By Dennis Crouch
A substantial number of patent lawsuits are declaratory judgment actions that involve a user asking a federal court to rule that it is not liable for patent infringement (either because the user does not infringe or because the patent is invalid/unenforceable). A preliminary issue in these cases is always a determination of whether a sufficient legal dispute exists (a case or controversy) between the parties. Under the U.S. Constitution (as interpreted), a federal court cannot pass judgment on cases that do not meet this threshold. When multiple plaintiffs are present (as in the Myriad case), the court must find at least one plaintiff-defendant relationship that meets this threshold or else the case must be dismissed for lack of standing.
In Myriad, the Federal Circuit ruled that the research of at least one individual (Dr. Ostrer) was hampered by Myriad's patent enforcement activities. Although the court found a controversy in this case, the language that it used to permit the case to continue is quite narrow.
Public Interest Patent Litigation: An important element of the Myriad case is that it has been driven largely by public interest groups operating with an agenda of denuding patents that they see as harmful to public health and fundamental liberties. These parties include the ACLU, PubPat, and the first-named plaintiff, the Association for Molecular Pathology (AMP). Those advocacy groups have no intention of using the patent themselves, but challenging the patent fits within their agenda of protecting the public. In its opinion here, the court holds that those organizations do not have standing in the case.

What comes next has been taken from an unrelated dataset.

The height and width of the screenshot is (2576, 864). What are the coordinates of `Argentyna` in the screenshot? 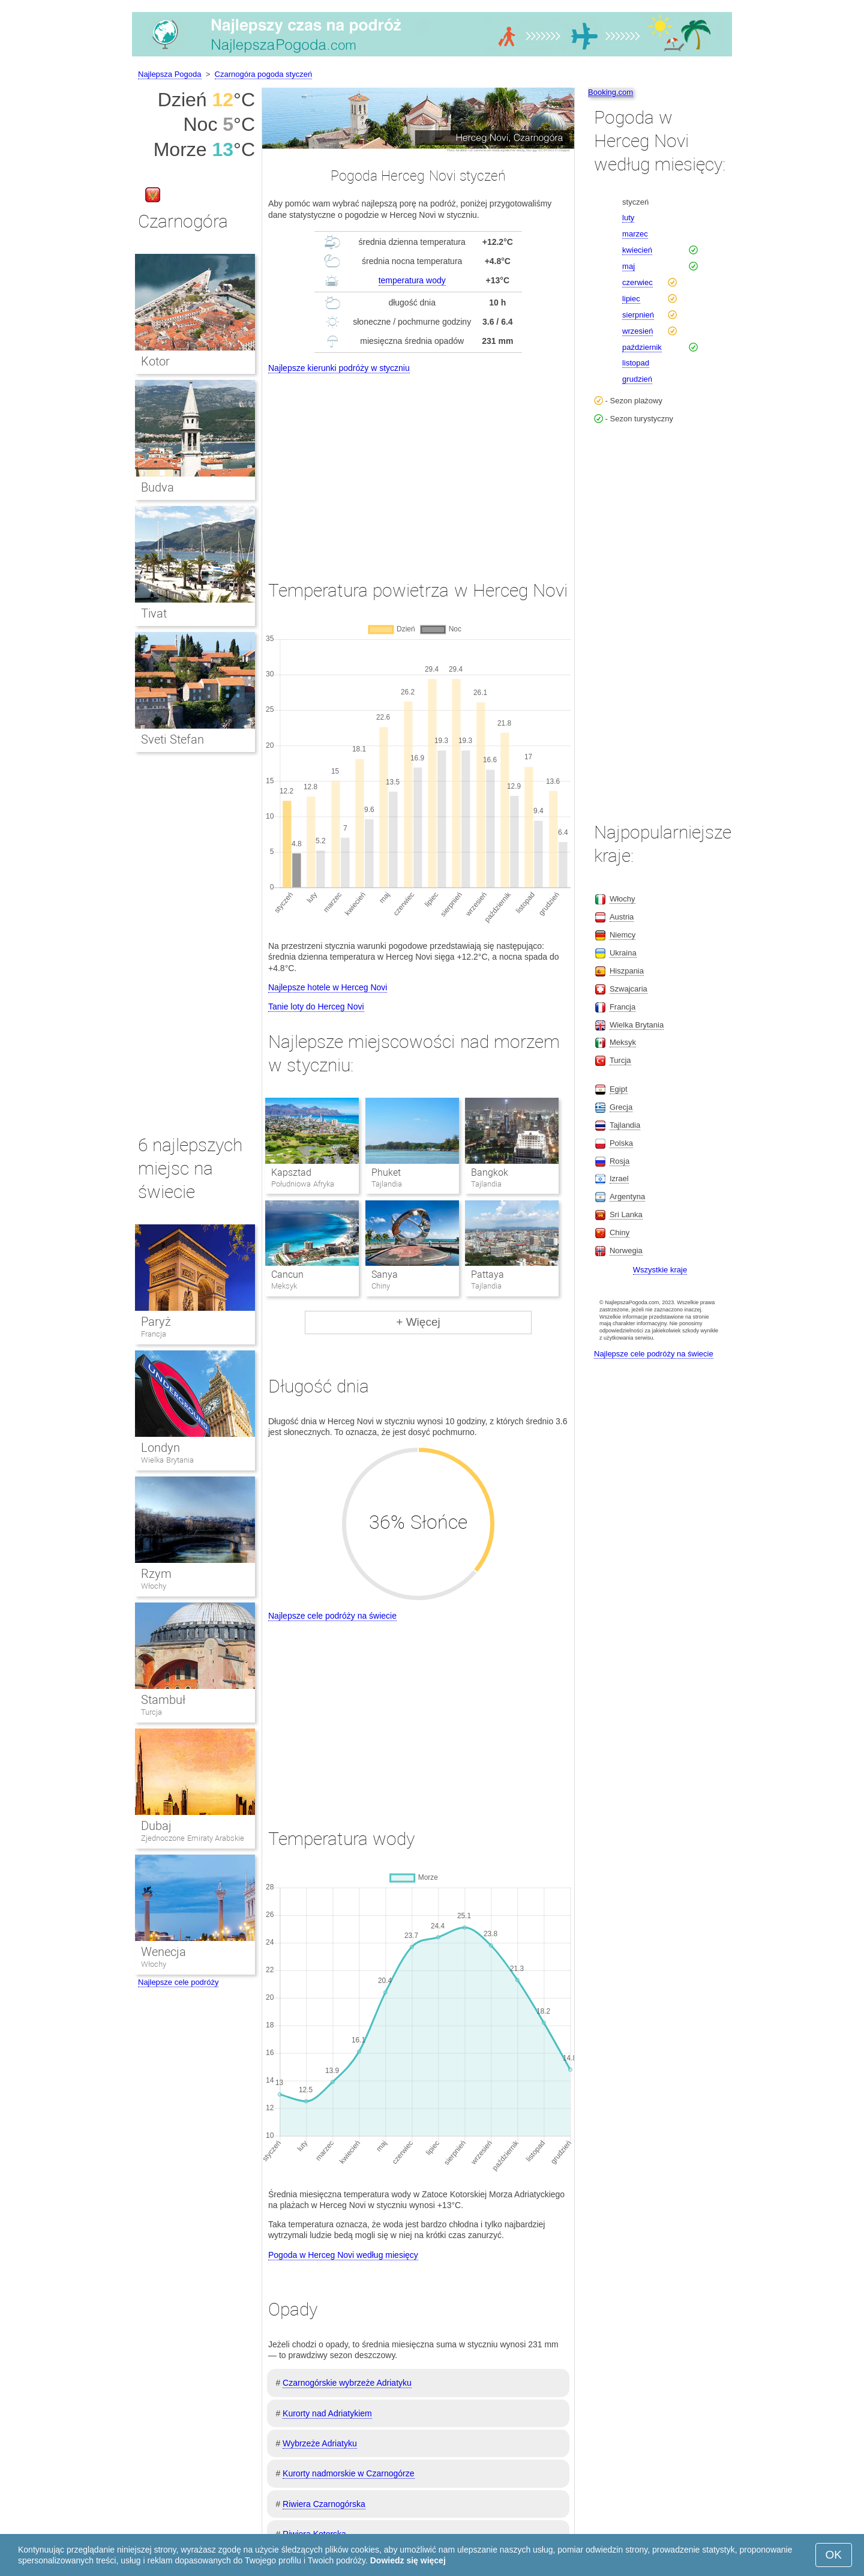 It's located at (627, 1196).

We … reverse the district court's holding that the various plaintiffs other than Dr. Ostrer have standing to maintain this declaratory judgment action. Simply disagreeing with the existence of a patent on isolated DNA sequences or even suffering an attenuated, non-proximate, effect from the existence of a patent does not meet the Supreme Court's requirement for an adverse legal controversy of sufficient immediacy and reality to warrant the issuance of a declaratory judgment. The various organizational plaintiffs in this suit in particular were not the target of any enforcement action or offered license agreements by Myriad and had made no preparation to undertake potentially infringing activities. They accordingly suffered no injury and thus lack standing to bring this action.
This result obviously makes it more difficult for public interest organizations to take this type of action in the future. However, the court provides a roadmap – simply identify an individual with an actual controversy as the named plaintiff.

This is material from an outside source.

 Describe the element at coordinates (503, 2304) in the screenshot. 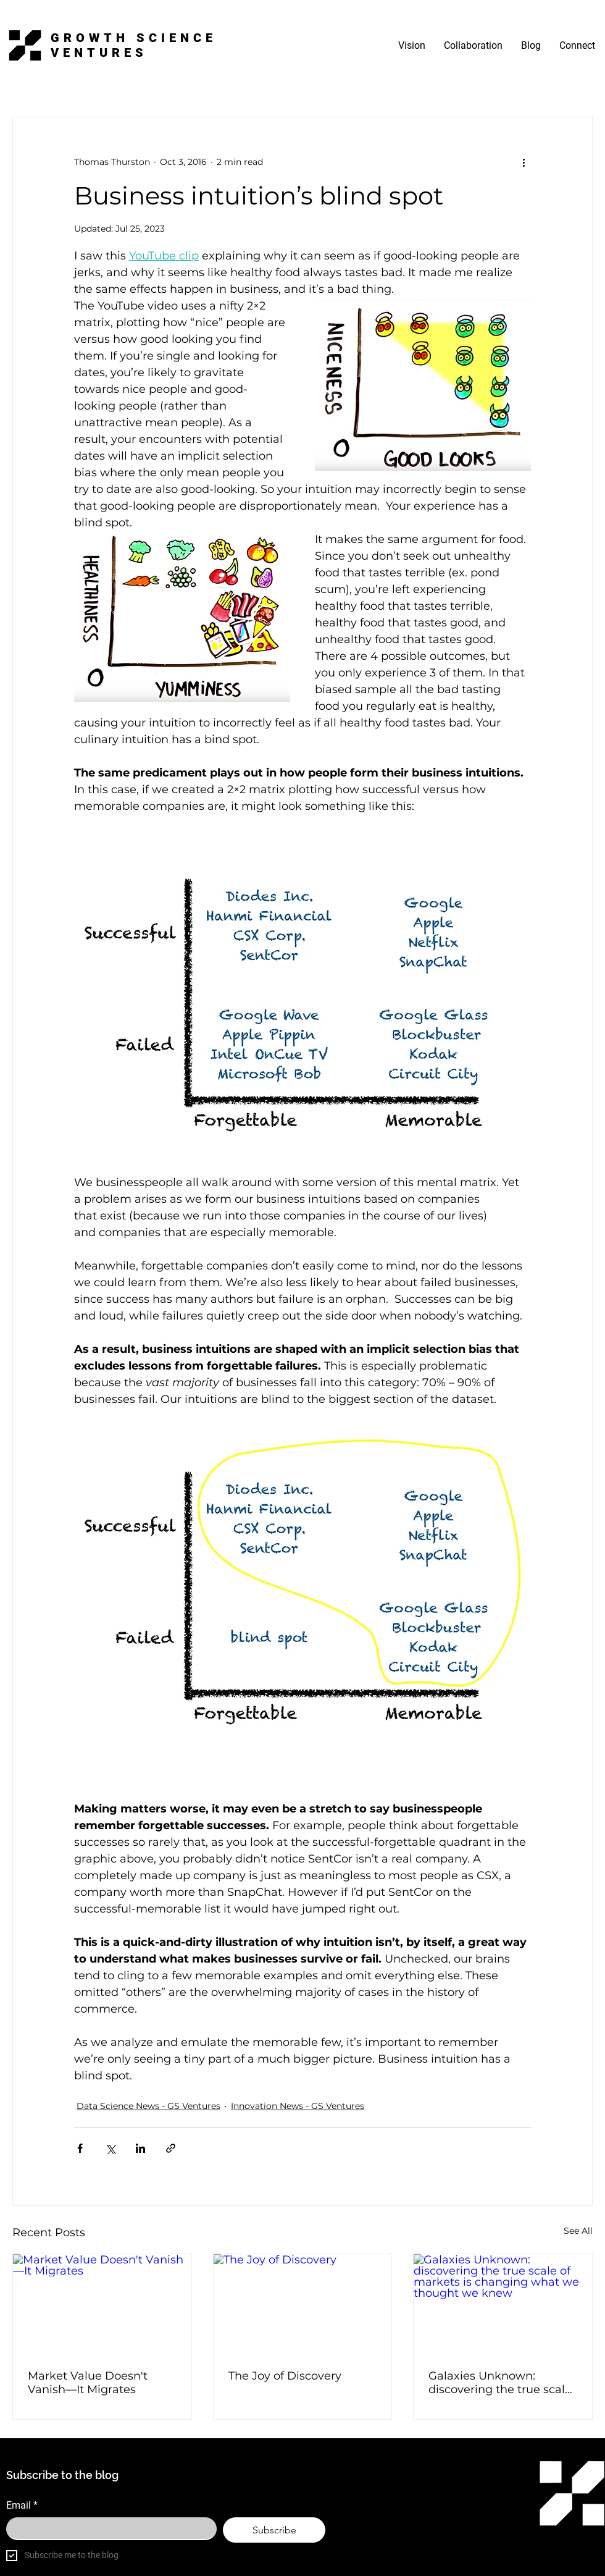

I see `[Galaxies Unknown: discovering the true scale of markets is changing what we thought we knew]` at that location.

Patient / Health Insurance Plaintiffs: Another set of plaintiffs in this case are patients who would like to run the DNA test using an alternative laboratory – either because they want a second opinion or because they want a cheaper test. The court also wrote that those patients likely lack standing to bring a declaratory judgment action in the absence of some affirmative act by the patentee against those defendants.
Certain patients also allege an injury based on their inability to gain access to affordable BRCA genetic testing because of Myriad's patent dominance of such services. While denial of health services can, in certain circumstances, state a judicially cognizable injury, Plaintiffs have not pressed this as an independent ground for standing. Moreover, we fail to see how the inability to afford a patented invention could establish an invasion of a legally protected interest for purposes of standing.
This quote from the court conforms well to the Supreme Court's recent copyright decision Golan v. Holder (2012). In that case, the court wrote that individuals do not have enforceable rights to use the "public domain."
In a sense, it appears that the court here strained to claim jurisdiction over the case, but was careful to attempt to avoid expanding the scope of declaratory judgment jurisdiction in the process.